What needs to be done:
Return all of the data below verbatim, line for line, with nothing changed or left out.

Supplied records:

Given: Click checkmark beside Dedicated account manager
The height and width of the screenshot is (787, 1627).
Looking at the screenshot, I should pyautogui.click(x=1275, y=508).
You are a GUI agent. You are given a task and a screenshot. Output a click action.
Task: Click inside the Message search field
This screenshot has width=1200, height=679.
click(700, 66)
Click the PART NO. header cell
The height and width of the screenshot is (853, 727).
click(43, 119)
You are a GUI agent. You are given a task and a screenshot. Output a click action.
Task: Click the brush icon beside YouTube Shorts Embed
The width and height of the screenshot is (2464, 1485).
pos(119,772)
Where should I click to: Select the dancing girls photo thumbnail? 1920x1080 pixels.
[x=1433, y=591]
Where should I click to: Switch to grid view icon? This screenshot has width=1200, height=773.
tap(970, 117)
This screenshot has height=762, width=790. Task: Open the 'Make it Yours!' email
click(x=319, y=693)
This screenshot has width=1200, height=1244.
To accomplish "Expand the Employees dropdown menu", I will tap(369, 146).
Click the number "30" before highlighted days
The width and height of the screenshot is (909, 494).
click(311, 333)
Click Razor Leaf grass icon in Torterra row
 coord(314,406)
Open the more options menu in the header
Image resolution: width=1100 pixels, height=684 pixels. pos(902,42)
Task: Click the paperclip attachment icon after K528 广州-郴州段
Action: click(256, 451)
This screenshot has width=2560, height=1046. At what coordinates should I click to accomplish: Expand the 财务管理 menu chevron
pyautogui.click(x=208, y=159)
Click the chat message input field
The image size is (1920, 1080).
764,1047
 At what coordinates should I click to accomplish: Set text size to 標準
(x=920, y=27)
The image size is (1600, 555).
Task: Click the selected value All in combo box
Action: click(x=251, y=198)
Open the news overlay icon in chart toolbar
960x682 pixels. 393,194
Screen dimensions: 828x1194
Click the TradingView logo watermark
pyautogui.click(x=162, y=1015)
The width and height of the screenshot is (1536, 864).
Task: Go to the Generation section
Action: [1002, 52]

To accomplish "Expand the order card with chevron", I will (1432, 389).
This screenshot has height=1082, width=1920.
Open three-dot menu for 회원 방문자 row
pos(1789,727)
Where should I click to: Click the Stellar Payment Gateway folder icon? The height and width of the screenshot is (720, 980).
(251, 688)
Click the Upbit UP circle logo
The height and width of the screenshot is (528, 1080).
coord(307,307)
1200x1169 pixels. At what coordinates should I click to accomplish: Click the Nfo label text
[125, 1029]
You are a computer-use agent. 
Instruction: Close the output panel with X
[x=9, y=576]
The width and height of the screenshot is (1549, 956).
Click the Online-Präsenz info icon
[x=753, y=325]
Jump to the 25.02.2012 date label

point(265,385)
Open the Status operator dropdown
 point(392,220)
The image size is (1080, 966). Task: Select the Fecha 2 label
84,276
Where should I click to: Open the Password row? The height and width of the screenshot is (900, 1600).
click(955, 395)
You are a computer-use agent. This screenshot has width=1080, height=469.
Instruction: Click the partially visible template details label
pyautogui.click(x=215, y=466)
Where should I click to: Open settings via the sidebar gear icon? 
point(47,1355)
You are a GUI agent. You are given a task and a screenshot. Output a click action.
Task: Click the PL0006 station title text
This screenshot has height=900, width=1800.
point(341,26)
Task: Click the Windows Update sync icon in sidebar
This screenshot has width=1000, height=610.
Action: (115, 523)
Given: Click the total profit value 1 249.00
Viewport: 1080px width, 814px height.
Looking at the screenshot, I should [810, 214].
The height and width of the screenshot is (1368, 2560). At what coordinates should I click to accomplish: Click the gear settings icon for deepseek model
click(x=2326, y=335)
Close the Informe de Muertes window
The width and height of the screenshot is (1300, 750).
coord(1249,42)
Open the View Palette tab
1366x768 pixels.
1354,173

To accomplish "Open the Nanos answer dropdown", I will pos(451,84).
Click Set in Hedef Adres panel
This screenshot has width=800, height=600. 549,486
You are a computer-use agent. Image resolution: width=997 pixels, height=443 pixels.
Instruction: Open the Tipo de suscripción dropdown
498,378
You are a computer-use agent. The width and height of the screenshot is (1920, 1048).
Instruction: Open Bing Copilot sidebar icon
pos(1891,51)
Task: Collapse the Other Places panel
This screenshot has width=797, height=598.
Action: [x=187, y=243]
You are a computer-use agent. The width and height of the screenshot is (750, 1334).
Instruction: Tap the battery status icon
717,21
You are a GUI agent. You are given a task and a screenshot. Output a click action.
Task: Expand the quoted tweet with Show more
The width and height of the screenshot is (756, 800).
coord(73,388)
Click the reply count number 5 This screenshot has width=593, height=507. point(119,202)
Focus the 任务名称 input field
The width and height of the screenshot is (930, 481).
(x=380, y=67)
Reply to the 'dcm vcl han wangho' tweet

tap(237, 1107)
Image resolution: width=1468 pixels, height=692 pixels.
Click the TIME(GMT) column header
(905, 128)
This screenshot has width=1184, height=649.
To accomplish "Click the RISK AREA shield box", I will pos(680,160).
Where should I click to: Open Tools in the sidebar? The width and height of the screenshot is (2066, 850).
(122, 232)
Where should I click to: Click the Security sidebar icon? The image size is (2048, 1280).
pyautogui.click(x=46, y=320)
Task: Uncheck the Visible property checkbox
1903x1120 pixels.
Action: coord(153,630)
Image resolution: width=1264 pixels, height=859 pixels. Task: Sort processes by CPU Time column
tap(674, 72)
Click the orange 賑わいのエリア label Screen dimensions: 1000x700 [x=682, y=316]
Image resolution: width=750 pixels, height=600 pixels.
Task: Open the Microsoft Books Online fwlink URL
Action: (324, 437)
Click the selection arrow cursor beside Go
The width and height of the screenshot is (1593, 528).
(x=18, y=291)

Response to this task:
Given: Click checkmark beside Dedicated account manager
The height and width of the screenshot is (787, 1627).
Looking at the screenshot, I should pyautogui.click(x=1275, y=508).
You are a GUI agent. You are given a task and a screenshot. Output a click action.
Task: Click inside the Message search field
This screenshot has width=1200, height=679.
click(700, 66)
Click the PART NO. header cell
The height and width of the screenshot is (853, 727).
click(43, 119)
You are a GUI agent. You are given a task and a screenshot. Output a click action.
Task: Click the brush icon beside YouTube Shorts Embed
The width and height of the screenshot is (2464, 1485).
pos(119,772)
Where should I click to: Select the dancing girls photo thumbnail? 1920x1080 pixels.
[x=1433, y=591]
Where should I click to: Switch to grid view icon? This screenshot has width=1200, height=773.
tap(970, 117)
This screenshot has height=762, width=790. Task: Open the 'Make it Yours!' email
click(x=319, y=693)
This screenshot has width=1200, height=1244.
To accomplish "Expand the Employees dropdown menu", I will tap(369, 146).
Click the number "30" before highlighted days
The width and height of the screenshot is (909, 494).
click(311, 333)
Click Razor Leaf grass icon in Torterra row
 coord(314,406)
Open the more options menu in the header
Image resolution: width=1100 pixels, height=684 pixels. pos(902,42)
Task: Click the paperclip attachment icon after K528 广州-郴州段
Action: click(256, 451)
This screenshot has width=2560, height=1046. At what coordinates should I click to accomplish: Expand the 财务管理 menu chevron
pyautogui.click(x=208, y=159)
Click the chat message input field
The image size is (1920, 1080).
764,1047
 At what coordinates should I click to accomplish: Set text size to 標準
(x=920, y=27)
The image size is (1600, 555).
Task: Click the selected value All in combo box
Action: click(x=251, y=198)
Open the news overlay icon in chart toolbar
960x682 pixels. 393,194
Screen dimensions: 828x1194
Click the TradingView logo watermark
pyautogui.click(x=162, y=1015)
The width and height of the screenshot is (1536, 864).
Task: Go to the Generation section
Action: [1002, 52]

To accomplish "Expand the order card with chevron", I will (1432, 389).
This screenshot has height=1082, width=1920.
Open three-dot menu for 회원 방문자 row
pos(1789,727)
Where should I click to: Click the Stellar Payment Gateway folder icon? The height and width of the screenshot is (720, 980).
(251, 688)
Click the Upbit UP circle logo
The height and width of the screenshot is (528, 1080).
coord(307,307)
1200x1169 pixels. At what coordinates should I click to accomplish: Click the Nfo label text
[125, 1029]
You are a computer-use agent. 
Instruction: Close the output panel with X
[x=9, y=576]
The width and height of the screenshot is (1549, 956).
Click the Online-Präsenz info icon
[x=753, y=325]
Jump to the 25.02.2012 date label

point(265,385)
Open the Status operator dropdown
 point(392,220)
The image size is (1080, 966). Task: Select the Fecha 2 label
84,276
Where should I click to: Open the Password row? The height and width of the screenshot is (900, 1600).
click(955, 395)
You are a computer-use agent. This screenshot has width=1080, height=469.
Instruction: Click the partially visible template details label
pyautogui.click(x=215, y=466)
Where should I click to: Open settings via the sidebar gear icon? 
point(47,1355)
You are a GUI agent. You are given a task and a screenshot. Output a click action.
Task: Click the PL0006 station title text
This screenshot has height=900, width=1800.
point(341,26)
Task: Click the Windows Update sync icon in sidebar
This screenshot has width=1000, height=610.
Action: (115, 523)
Given: Click the total profit value 1 249.00
Viewport: 1080px width, 814px height.
Looking at the screenshot, I should [810, 214].
The height and width of the screenshot is (1368, 2560). At what coordinates should I click to accomplish: Click the gear settings icon for deepseek model
click(x=2326, y=335)
Close the Informe de Muertes window
The width and height of the screenshot is (1300, 750).
coord(1249,42)
Open the View Palette tab
1366x768 pixels.
1354,173

To accomplish "Open the Nanos answer dropdown", I will pos(451,84).
Click Set in Hedef Adres panel
This screenshot has width=800, height=600. 549,486
You are a computer-use agent. Image resolution: width=997 pixels, height=443 pixels.
Instruction: Open the Tipo de suscripción dropdown
498,378
You are a computer-use agent. The width and height of the screenshot is (1920, 1048).
Instruction: Open Bing Copilot sidebar icon
pos(1891,51)
Task: Collapse the Other Places panel
This screenshot has width=797, height=598.
Action: [x=187, y=243]
You are a computer-use agent. The width and height of the screenshot is (750, 1334).
Instruction: Tap the battery status icon
717,21
You are a GUI agent. You are given a task and a screenshot. Output a click action.
Task: Expand the quoted tweet with Show more
The width and height of the screenshot is (756, 800).
coord(73,388)
Click the reply count number 5 This screenshot has width=593, height=507. point(119,202)
Focus the 任务名称 input field
The width and height of the screenshot is (930, 481).
(x=380, y=67)
Reply to the 'dcm vcl han wangho' tweet

tap(237, 1107)
Image resolution: width=1468 pixels, height=692 pixels.
Click the TIME(GMT) column header
(905, 128)
This screenshot has width=1184, height=649.
To accomplish "Click the RISK AREA shield box", I will pos(680,160).
Where should I click to: Open Tools in the sidebar? The width and height of the screenshot is (2066, 850).
(122, 232)
Where should I click to: Click the Security sidebar icon? The image size is (2048, 1280).
pyautogui.click(x=46, y=320)
Task: Uncheck the Visible property checkbox
1903x1120 pixels.
Action: coord(153,630)
Image resolution: width=1264 pixels, height=859 pixels. Task: Sort processes by CPU Time column
tap(674, 72)
Click the orange 賑わいのエリア label Screen dimensions: 1000x700 [x=682, y=316]
Image resolution: width=750 pixels, height=600 pixels.
Task: Open the Microsoft Books Online fwlink URL
Action: (324, 437)
Click the selection arrow cursor beside Go
The width and height of the screenshot is (1593, 528).
(x=18, y=291)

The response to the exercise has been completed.